_Exercise requirements_
Set out exactly, and with nothing added, the line containing "[Toggle Sidebar] (36, 28)" and every line after it through the final line of the data.

_The input_

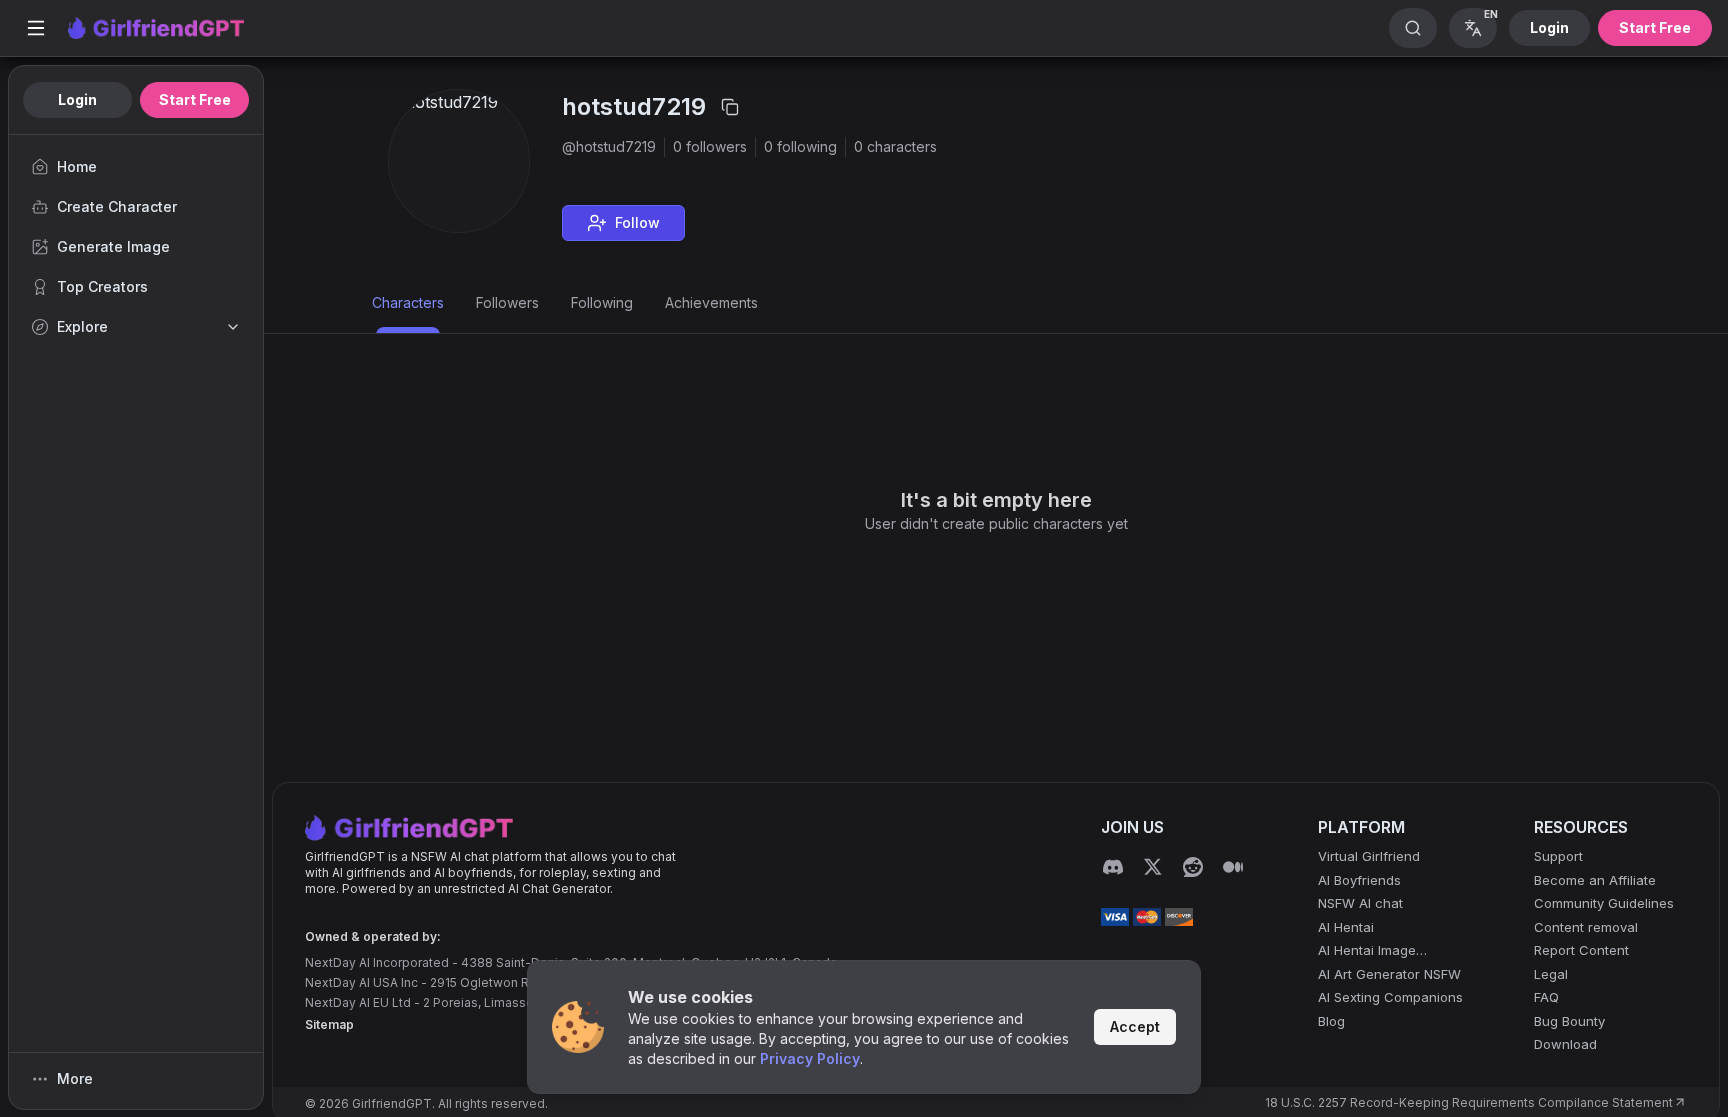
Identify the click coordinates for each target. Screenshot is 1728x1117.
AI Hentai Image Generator (1367, 951)
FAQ (1546, 997)
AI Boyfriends (1359, 880)
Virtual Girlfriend (1369, 856)
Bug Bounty (1569, 1021)
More (75, 1078)
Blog (1331, 1021)
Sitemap (329, 1024)
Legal (1551, 974)
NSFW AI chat (1360, 903)
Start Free (1655, 27)
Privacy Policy (810, 1058)
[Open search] (1413, 28)
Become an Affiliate (1595, 880)
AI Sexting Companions (1390, 997)
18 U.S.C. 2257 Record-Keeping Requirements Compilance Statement (1469, 1102)
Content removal (1586, 927)
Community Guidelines (1604, 903)
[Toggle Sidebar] (36, 28)
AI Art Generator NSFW (1389, 974)
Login (1549, 27)
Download (1565, 1044)
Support (1558, 856)
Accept (1135, 1026)
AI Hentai (1346, 927)
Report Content (1581, 950)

_Exercise result_
[Toggle Sidebar] (36, 28)
AI Art Generator NSFW (1389, 974)
Login (1549, 27)
Download (1565, 1044)
Support (1558, 856)
Accept (1135, 1026)
AI Hentai (1346, 927)
Report Content (1581, 950)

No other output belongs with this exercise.